* [WORK TO COMPLETE]
A – According to the DXT Explorer text below, which environment variable must be set to enable Darshan tracing globally for all files?
B – Rewrite the paragraph of the DXT Explorer text that begins "DXT Explorer is an interactive" as a short bulleted list that keeps its main facts.
C – Carry on the DXT Explorer text from the point where it stops.

* [TEXT SEGMENT]

DXT Explorer
DXT Explorer is an interactive web-based log analysis tool to visualize Darshan DXT logs and help understand the I/O behavior of applications. Our tool adds an interactive component to Darshan trace analysis that can aid researchers, developers, and end-users to visually inspect their applications’ I/O behavior, zoom-in on areas of interest and have a clear picture of where is the I/O problem.
Build Instructions
DXT Explorer requires a Darshan log file collected with tracing data. The Darshan eXtended Tracing (DXT) support is disabled by default in Darshan. To enable tracing globally for all files, you need to set the DXT_ENABLE_IO_TRACE
environment variable as follows:
export DXT_ENABLE_IO_TRACE=1
To enable tracing for particular files you can refer to the Darshan’s documentation page.
Installing through git
Note
In Perlmutter (NERSC) you might need to load Darshan and Python modules if they are not already loaded. For other systems, please refer to their documentation to use the correct module name.
module load python
module load darshan
Note
In Summit at OLCF you need to follow this set of instructions.

[Recorded data]

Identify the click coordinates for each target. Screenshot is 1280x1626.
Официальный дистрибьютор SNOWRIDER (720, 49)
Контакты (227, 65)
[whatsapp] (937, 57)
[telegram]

* [ANSWERS PROVIDED]
A – DXT_ENABLE_IO_TRACE, set to 1.

B –
- Interactive, web-based log analysis tool for Darshan DXT logs
- Visualizes these logs to help explain how applications perform I/O
- Adds an interactive component to Darshan trace analysis
- Lets researchers, developers, and end-users inspect I/O behavior visually, zoom in on areas of interest, and see clearly where the I/O problem is

C –
module load python
conda create -n py310-dxt python=3.10
source activate py310-dxt
conda install arrow-cpp=10.0.1 pyarrow=10.0.1
git clone https://github.com/hpc-io/dxt-explorer
cd dxt-explorer
pip install .
dxt-explorer samples/YOUR-DARSHAN-FILE.darshan
conda deactivate
Run the below command to install some required Python libraries:
pip install -r requirements.txt
Then install dxt-explorer using the following command:
pip install .
Installing through pip
To install through pip, just run the following command:
pip install dxt-explorer
Warning
If you are installing dxt-explorer through pip, make sure the Darshan version installed on the machine matches the pyDarshan version installed through pip, otherwise you might get the following error:
darshan.discover_darshan.DarshanVersionError
Note
In NERSC systems (i.e., Cori or Perlmutter) you might need to load the Darshan module if it is not already loaded. For other systems, please refer to their documentation to use the correct module name.
module load darshan
Build with Spack
You can also use Spack to install dxt-explorer:
spack install dxt-explorer
Note
Use the following installation guide to install spack on your machine if it is not already installed: https://spack-tutorial.readthedocs.io/en/latest/tutorial_basics.html
Docker Image
You can also use a Docker image already pre-configured with all dependencies to run DXT Explorer:
docker pull hpcio/dxt-explorer
Since we need to provide an input file and access the generated .html
files, make sure you are mounting your current directory in the container and removing the container after using it. You can pass the same arguments described above, after the container name (dxt-explorer
).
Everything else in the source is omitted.